I know I’m pretty young (only 16) but I believe I may have a personality disorder (these problems are recurring)
– I eat my skin compulsively. I sit for up to an hour just picking off skin and eating it, stopping when I feel sick. I’ve been doing this since I was 4.
– I’m incapable of trust. All of my “best friends” have commented this. Honestly… I don’t know why this is. The best reason I could think of is that I know that they’re not going to do anything to help. I’ve been like this since probably 6 years old. If I do open up to someone, I try to become indifferent about what I told them so it’s not a big deal anymore, and I also draw away from them.

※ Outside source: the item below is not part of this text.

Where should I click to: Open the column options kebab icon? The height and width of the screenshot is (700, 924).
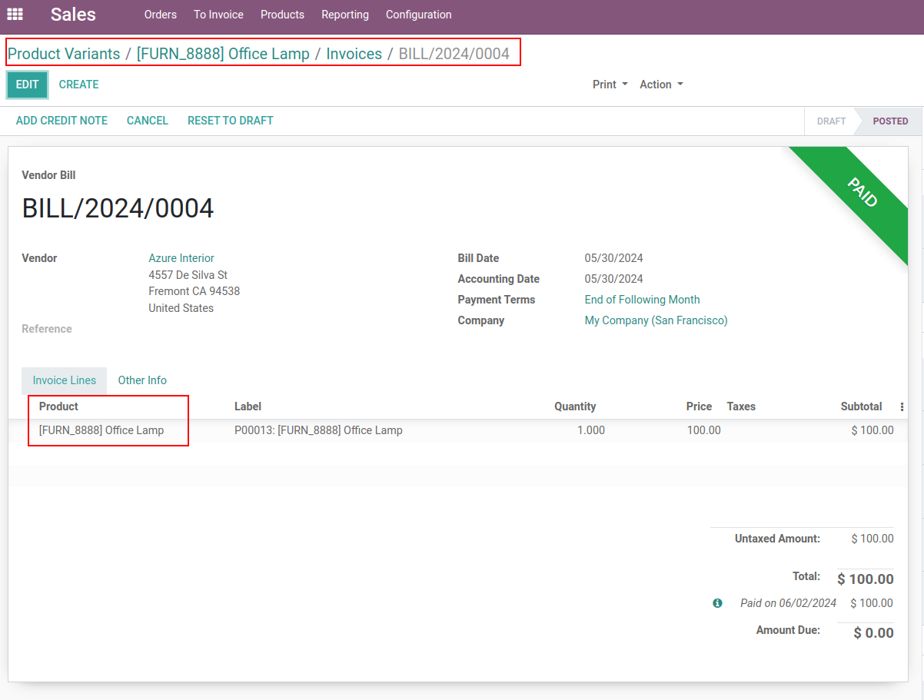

– I’m convinced everyone hates me. I question everything people say, especially “friends”, and plan what I say very carefully in order to not offend anyone. Also since I was 6 years old. If I think a friend dislikes me, I stop liking them and villainize them.
– I’m arrogant yet have no self esteem at all. Probably because I hate myself for how arrogant I am. I hate myself for being fake and only caring about me. I know that I’m not deserving of anything I have because I’m just a fake. Nobody, not even my parents, know the real me. This has been a problem very recently. I know all of the good things about me and am OVERLY confident about them, yet emphasize my bad traits.
– Because of my arrogance, I always try to find a purpose of why I’m here, and have grand fantasies of how I’m going to be important to someone. I hope to be famous, because then I can reinvent this image of myself as likable and have people who care about me. Since I was 6.
– I need to be adored. I’ve always thought of what I’d be like to have a boyfriend who adored me, always. I’ve been told by people that I might even need one.
– I believe people are very easy to manipulate, and that there’s a formula to make people like you. Except I still fail at being likable to 90% of my class because I come off as awkward. Very recent discovery.
Thank you for writing to us. Your Dermatillomania / Skin Picking Disorder sounds like the first thing to take care of. It is often classified as an obsessive-compulsive disorder, and — as you will read in this fact sheet — there is some good treatment for this and you should talk to your parents about seeing a therapist.
As far as your other concerns the part of you that is observing your unwanted behaviors is the part that wrote us this email and wants to change. When you go to the therapist for the Dermatillomania / Skin Picking Disorder talk about these other concerns. Believe it or not they may actually be related and the therapist can help you sort it through or recommend you see someone who can help.